# The task:
Lines in the records below that contain the word "agent" must each be copied.

----

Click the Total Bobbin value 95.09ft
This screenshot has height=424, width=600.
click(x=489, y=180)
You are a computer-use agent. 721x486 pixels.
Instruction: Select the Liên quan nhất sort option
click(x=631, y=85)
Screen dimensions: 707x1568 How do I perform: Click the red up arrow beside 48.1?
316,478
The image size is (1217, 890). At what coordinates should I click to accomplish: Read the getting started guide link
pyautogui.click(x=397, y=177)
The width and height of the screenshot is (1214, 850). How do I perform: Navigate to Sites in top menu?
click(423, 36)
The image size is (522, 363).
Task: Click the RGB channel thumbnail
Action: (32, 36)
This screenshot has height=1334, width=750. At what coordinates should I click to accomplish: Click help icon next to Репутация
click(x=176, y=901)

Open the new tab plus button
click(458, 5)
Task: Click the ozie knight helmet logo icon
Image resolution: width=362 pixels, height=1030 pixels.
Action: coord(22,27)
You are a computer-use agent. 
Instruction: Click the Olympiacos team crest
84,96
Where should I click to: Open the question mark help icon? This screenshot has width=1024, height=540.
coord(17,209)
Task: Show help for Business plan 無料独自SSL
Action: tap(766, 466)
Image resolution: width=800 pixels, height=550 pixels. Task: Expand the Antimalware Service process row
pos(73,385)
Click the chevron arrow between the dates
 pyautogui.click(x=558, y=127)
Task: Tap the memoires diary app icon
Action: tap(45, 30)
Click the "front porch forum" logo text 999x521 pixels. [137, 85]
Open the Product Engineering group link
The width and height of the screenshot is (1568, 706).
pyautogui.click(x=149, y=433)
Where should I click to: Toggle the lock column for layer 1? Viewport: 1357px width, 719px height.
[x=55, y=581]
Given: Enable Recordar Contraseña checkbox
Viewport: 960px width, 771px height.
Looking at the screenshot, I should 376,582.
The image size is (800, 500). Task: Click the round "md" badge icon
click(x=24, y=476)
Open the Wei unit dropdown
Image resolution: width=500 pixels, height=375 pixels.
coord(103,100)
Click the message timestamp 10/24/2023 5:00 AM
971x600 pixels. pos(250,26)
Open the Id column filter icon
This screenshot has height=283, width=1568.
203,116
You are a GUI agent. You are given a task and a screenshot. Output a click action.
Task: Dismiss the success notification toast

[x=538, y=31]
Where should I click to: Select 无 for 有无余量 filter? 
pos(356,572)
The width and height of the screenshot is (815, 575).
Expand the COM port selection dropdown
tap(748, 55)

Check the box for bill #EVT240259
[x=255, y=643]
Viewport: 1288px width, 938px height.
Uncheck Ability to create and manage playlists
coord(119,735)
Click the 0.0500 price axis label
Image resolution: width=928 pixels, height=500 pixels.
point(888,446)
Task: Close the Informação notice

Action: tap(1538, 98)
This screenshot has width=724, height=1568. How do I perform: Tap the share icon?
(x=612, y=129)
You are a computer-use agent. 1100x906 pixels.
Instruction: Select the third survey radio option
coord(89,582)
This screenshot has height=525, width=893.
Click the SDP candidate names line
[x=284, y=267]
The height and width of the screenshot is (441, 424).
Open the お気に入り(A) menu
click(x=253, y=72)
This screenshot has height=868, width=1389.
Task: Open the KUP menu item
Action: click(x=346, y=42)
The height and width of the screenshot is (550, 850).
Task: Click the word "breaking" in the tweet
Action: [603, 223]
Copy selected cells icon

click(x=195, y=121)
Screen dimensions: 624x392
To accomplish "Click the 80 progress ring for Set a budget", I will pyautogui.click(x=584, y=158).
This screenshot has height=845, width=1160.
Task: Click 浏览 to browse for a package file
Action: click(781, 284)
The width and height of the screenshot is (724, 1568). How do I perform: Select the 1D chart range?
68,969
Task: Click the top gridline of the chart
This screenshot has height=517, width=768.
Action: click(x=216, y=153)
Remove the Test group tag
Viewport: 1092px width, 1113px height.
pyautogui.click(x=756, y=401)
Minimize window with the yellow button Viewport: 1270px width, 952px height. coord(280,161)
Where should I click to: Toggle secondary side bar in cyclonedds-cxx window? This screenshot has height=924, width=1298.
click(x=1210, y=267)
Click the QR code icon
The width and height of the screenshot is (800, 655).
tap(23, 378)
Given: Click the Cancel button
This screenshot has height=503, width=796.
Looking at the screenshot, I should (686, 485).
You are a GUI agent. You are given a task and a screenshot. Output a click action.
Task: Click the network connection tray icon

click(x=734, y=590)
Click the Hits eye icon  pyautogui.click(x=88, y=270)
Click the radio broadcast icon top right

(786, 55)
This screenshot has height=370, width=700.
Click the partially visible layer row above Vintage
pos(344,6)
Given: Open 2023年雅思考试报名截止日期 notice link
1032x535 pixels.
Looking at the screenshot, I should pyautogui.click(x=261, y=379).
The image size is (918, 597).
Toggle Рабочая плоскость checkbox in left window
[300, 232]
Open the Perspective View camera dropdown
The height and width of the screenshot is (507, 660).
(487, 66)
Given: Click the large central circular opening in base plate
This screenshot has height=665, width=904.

----

# Answer for the task:
You are a computer-use agent. 721x486 pixels.
You are a computer-use agent. 
You are a GUI agent. You are given a task and a screenshot. Output a click action.
You are a computer-use agent. 1100x906 pixels.
You are a GUI agent. You are given a task and a screenshot. Output a click action.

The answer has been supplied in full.